I just heard an interview with Tim Ferriss where he was talking about writing the 4-hour Workweek and how, in order to find his voice, he had to pretend he was writing an email to friends. Before that he started off writing in a pompous “Princetonian” way. When he realized that wasn’t right he swung to the other end of the spectrum with “slapstick three stooges.” Ferris threw away four full chapters that he wrote in an inauthentic voice.

Pretending I’m writing an email probably won’t do the trick for me — As a CEO I’ve already sent too many pompous email proclamations. I also have a number of really deep and spiritual electronic pen pals with whom I trade grand thoughts adorned with just a wee touch of holy.

But this trick where I interviewed myself the other day may have done it. Responding to questions instead of attempting the grand act of writing — did anyone else feel the earth shake just slightly? — allowed me to speak really freely. It was liberating.

“Honestly, it seemed pretty egotistical. It was a little off-putting,” said my girlfriend.


Ok. Maybe I can’t go through life interviewing myself. Or maybe I can? Maybe that’s how I personally have to start. Posing questions and answering them as if in conversation. But maybe from now on, after the self-interview is done, I can just strip out the Q’s and A’s and massage it till it takes on essay form (There it was again… did anyone feel that?)
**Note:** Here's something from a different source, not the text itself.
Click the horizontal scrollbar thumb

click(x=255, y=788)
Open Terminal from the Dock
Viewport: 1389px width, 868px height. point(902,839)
At any rate, the more I write the more I think finding your voice is one of the most important things you can do. Writing isn’t easy but when you’ve found your voice writing gets as easy as it can be.

Finding your voice means less chance of ending up with something three hours, or three months, later that you throw away in frustration because, though accurate, though complete, though possibly even true, what has been written is so obviously not you.

Finally, writing in one’s own voice may even be enjoyable — a possibility I often forget.